__Task to carry out__. Which lines below fall between the one containing "Select the Low Power Sampler box" and the one containing "The height and width of the screenshot is (839, 1456)."? Repeat them exactly, counting both of those lines, and add nothing else.

__Supplied information__.
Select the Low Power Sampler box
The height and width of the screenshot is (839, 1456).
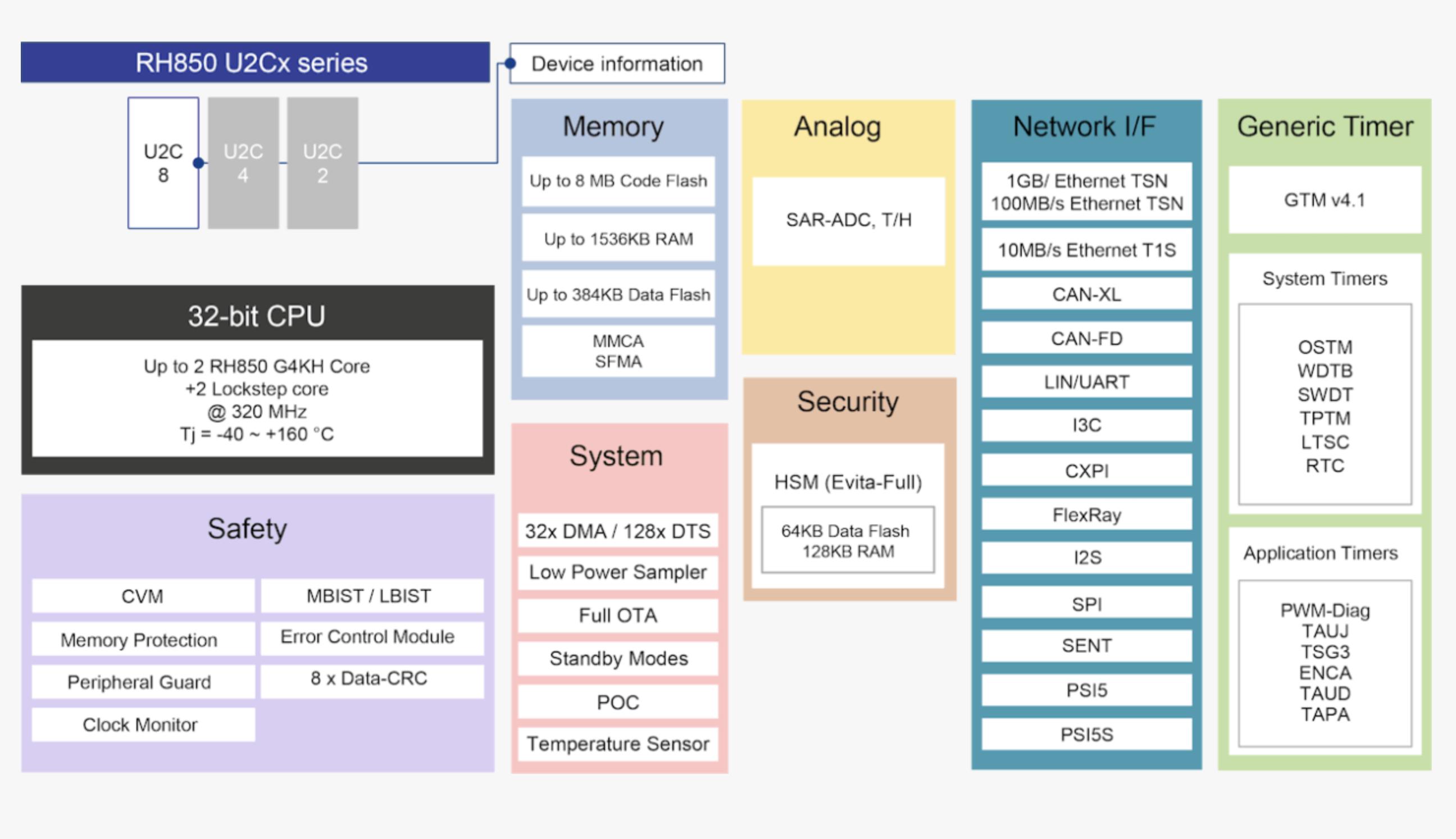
* * *
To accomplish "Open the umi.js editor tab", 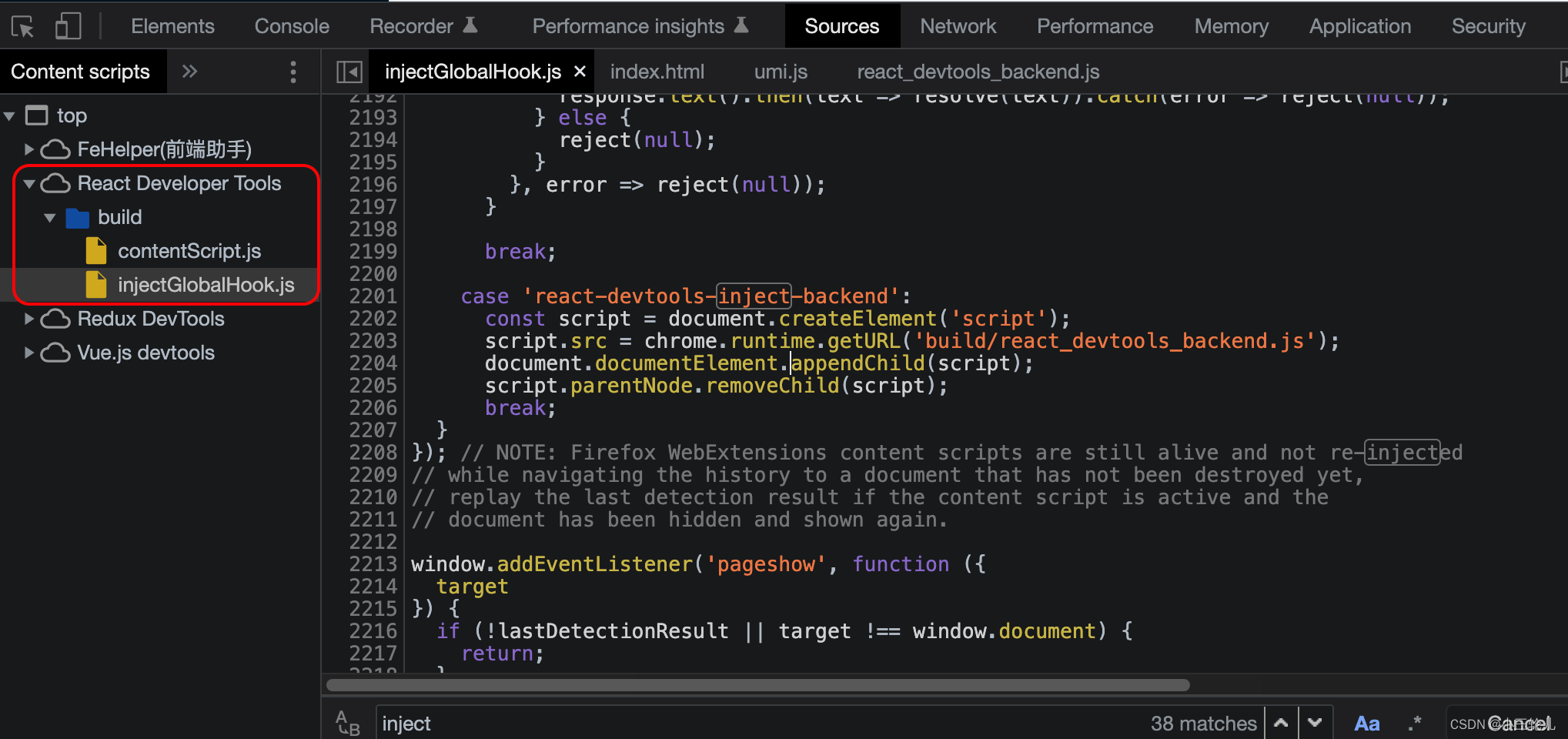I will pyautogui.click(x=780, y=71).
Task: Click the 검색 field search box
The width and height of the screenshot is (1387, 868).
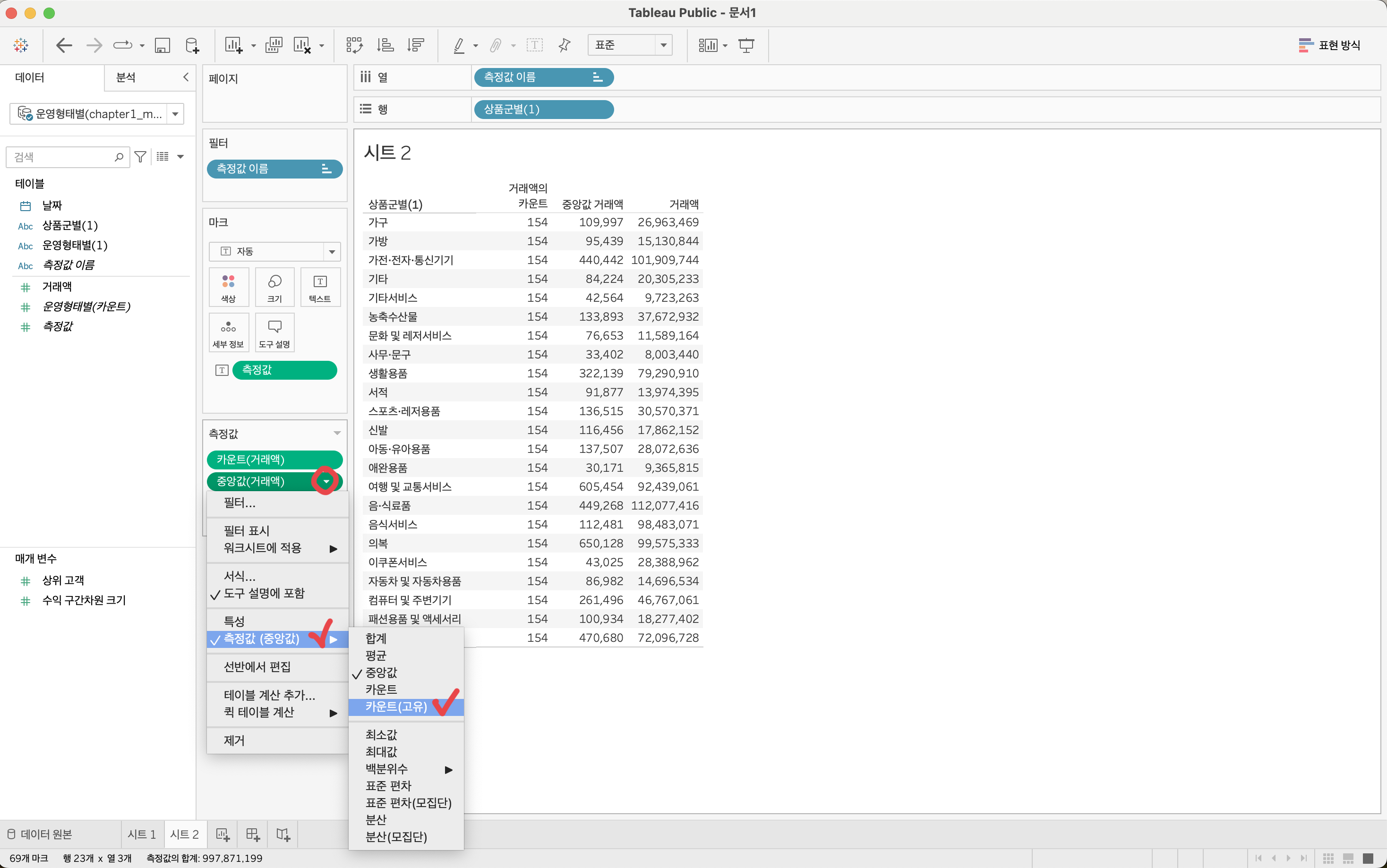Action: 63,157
* * *
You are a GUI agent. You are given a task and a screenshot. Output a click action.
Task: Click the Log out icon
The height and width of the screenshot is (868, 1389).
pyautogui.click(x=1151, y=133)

__Solution to the exercise__.
Select the Low Power Sampler box
The height and width of the screenshot is (839, 1456).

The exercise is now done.